━━━━━ DATA EXCERPTS ━━━━━

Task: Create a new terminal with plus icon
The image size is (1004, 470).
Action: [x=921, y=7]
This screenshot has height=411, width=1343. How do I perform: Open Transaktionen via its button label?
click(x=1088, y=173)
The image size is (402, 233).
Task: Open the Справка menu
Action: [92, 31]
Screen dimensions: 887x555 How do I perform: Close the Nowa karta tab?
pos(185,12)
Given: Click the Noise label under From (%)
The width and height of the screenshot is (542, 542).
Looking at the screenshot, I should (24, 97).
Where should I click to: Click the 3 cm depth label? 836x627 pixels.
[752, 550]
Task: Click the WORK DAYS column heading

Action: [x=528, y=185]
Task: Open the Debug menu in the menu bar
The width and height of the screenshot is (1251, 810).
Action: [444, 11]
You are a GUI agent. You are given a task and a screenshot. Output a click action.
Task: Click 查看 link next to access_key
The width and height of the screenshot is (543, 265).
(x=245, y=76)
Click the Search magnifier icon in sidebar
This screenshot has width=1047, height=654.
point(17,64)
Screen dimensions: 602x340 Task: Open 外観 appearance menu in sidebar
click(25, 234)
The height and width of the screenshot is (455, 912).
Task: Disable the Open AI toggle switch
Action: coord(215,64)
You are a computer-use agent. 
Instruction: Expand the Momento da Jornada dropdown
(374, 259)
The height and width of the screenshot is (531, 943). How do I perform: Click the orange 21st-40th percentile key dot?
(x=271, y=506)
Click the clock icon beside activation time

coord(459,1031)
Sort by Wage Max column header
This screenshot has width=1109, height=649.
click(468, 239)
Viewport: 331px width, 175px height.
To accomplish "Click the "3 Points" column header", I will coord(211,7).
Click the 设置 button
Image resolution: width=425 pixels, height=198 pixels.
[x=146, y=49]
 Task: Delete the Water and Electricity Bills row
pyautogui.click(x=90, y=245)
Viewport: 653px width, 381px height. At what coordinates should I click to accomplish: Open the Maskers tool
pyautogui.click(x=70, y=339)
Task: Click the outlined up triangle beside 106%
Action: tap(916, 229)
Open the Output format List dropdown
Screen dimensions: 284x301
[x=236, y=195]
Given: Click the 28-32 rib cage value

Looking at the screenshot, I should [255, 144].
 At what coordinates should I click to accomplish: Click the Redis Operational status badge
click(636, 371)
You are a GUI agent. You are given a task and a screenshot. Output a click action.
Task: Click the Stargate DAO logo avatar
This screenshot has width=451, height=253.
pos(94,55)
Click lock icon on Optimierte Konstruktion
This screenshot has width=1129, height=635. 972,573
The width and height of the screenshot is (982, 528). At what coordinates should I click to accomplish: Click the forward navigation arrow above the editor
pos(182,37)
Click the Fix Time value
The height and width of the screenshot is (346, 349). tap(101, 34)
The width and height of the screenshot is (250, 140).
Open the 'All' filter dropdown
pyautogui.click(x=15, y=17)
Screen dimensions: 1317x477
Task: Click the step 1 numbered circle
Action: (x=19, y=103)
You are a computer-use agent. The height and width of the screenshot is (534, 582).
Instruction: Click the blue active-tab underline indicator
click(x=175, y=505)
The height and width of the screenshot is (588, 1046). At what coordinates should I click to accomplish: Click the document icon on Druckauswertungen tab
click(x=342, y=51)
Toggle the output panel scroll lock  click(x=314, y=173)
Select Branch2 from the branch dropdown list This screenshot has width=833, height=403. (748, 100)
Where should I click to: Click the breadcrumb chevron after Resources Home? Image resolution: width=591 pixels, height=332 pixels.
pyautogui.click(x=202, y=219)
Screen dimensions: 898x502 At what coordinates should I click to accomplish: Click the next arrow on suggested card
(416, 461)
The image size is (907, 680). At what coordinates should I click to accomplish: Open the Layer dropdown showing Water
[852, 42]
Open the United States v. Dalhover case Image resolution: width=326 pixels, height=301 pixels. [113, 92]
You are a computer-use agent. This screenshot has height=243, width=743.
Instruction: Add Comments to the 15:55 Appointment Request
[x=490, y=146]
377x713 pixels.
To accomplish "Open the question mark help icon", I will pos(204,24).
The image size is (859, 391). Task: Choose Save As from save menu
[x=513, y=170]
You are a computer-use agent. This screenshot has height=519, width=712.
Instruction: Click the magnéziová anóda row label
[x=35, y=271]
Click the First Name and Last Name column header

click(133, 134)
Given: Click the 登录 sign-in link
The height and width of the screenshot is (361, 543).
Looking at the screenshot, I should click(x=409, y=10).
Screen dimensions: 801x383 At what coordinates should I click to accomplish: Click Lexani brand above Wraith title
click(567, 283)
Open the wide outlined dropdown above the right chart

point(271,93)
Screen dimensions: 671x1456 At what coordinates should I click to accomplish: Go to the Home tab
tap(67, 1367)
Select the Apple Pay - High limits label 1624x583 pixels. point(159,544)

━━━━━

[REQUIRED WORK]
Check each line above for the word "link" and copy the ones that have it.

[WRITTEN SOLUTION]
Task: Click 查看 link next to access_key
Given: Click the 登录 sign-in link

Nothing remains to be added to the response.